Given problem: In the passage below on anchoring 3D scans to a virtual torso, write out the text from "[0098] Following method" to "and FIG. 8." word for word.

[START OF Given passage]

For example, normalization is performed based on the configuration
at T.sub.0. A clipping plane (optionally defined by the union of a
plurality of clipping sub-planes) is graphically manipulated to an
appropriate position by reference to the 3D scan at T.sub.0. The
clipping-plane is then anchored to that position (for example by
reference to the scan anchor position at T.sub.0) across the
plurality of frames. A clipping procedure is then performed so as
to modify the plurality of 3D scans by way of clipping along the
clipping plane. This defines a common extremity for the plurality
of scans. Of course, some fine-tuning may be required for optimal
results.
[0098] Following method 401, a method 601 is performed to allow the
or each 3D scan to be anchored to a virtual body, in the form of a
3D modeled torso 701, in an anchoring space 702. This method is
shown in FIG. 6, and described by reference to FIG. 7, FIG. 7A,
FIG. 7B, and FIG. 8.
[0099] Virtual torso 701 is defined in the anchoring space, for
example using conventional 3D animation techniques. This torso is
shown in a neutral position, referred to as a "bind pose". This
bind pose conceptually equates to the normalized 3D scan
configuration.
[0100] Step 602 includes importing the neutral 3D scan into the
anchoring space 520, as shown in FIG. 7 and FIG. 7A. The anchoring
space has a different predefined origin as compared to space 303,
and as such the 3D scan appears in a different spatial location and
configuration.
[0101] Step 603 includes allowing manipulation of the 3D scan in
the anchoring space to "fit" torso 701, as shown in FIG. 7A and
FIG. 7B. In the present embodiment this manipulation is carried out
by a human animator by way of a graphical user interface (such as
Maya) that provides functionality for displaying space 702 and
allowing manipulation of scan 302 in space 702. This manipulation
includes movement in three dimensions, rotation, and scaling. "Fit"
is in some embodiments a relatively subjective notion--the animator
should be satisfied that the virtual character defined is looking
forward in a neutral manner that is appropriate for the neutral
bind pose.
[0102] In other embodiments manipulation is in part or wholly
automated. It will be appreciated from the teachings herein that
this may be achieved by defining torso 701 and anchor point 216' in
a manner complementary to such automation.

[END OF Given passage]
[START OF Items]

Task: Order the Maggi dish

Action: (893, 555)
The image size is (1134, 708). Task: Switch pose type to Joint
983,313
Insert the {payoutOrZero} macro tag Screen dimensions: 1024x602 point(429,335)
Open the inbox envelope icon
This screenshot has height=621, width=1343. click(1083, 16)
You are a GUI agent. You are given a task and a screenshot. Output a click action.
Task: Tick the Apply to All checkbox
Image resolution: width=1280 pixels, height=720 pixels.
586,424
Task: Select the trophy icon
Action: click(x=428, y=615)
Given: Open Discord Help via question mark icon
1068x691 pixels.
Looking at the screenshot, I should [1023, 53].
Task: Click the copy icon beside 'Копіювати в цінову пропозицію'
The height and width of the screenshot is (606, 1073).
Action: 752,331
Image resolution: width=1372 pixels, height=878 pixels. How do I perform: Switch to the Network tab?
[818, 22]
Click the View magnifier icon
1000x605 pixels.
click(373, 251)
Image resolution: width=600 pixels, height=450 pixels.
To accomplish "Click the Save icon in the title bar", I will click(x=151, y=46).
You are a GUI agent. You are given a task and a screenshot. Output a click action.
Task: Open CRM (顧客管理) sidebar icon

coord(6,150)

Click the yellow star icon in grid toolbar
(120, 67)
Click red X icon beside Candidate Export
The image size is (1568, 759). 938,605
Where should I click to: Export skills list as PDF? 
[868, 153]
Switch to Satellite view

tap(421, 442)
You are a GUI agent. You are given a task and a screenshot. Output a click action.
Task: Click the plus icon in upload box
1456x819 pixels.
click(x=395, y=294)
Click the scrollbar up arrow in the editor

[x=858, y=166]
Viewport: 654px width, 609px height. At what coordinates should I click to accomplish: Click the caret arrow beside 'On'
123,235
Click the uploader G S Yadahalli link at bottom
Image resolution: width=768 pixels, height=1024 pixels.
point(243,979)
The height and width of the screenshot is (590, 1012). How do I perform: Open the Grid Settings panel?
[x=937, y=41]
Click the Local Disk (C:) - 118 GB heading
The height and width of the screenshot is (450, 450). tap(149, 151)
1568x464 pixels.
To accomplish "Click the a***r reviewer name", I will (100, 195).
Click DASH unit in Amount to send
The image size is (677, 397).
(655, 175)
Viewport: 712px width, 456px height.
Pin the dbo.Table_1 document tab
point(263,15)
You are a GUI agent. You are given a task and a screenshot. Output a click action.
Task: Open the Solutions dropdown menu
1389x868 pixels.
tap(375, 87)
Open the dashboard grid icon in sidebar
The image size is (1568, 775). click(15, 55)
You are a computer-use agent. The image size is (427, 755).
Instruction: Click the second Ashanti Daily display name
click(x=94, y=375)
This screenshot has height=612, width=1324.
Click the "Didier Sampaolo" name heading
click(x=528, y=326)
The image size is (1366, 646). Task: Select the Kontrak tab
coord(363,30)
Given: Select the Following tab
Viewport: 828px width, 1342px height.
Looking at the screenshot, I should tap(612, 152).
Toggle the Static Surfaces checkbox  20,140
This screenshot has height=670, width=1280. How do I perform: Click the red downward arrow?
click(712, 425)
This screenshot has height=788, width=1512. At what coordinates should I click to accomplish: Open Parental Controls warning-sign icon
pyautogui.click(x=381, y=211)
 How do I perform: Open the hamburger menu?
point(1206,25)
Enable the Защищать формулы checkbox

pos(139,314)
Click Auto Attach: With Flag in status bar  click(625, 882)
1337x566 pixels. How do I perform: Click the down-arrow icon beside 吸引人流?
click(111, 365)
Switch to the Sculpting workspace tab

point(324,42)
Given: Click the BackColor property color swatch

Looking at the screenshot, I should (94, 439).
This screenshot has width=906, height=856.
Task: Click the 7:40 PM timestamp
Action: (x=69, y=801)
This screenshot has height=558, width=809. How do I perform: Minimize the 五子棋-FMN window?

[END OF Items]

Response for this exercise:
[0098] Following method 401, a method 601 is performed to allow the
or each 3D scan to be anchored to a virtual body, in the form of a
3D modeled torso 701, in an anchoring space 702. This method is
shown in FIG. 6, and described by reference to FIG. 7, FIG. 7A,
FIG. 7B, and FIG. 8.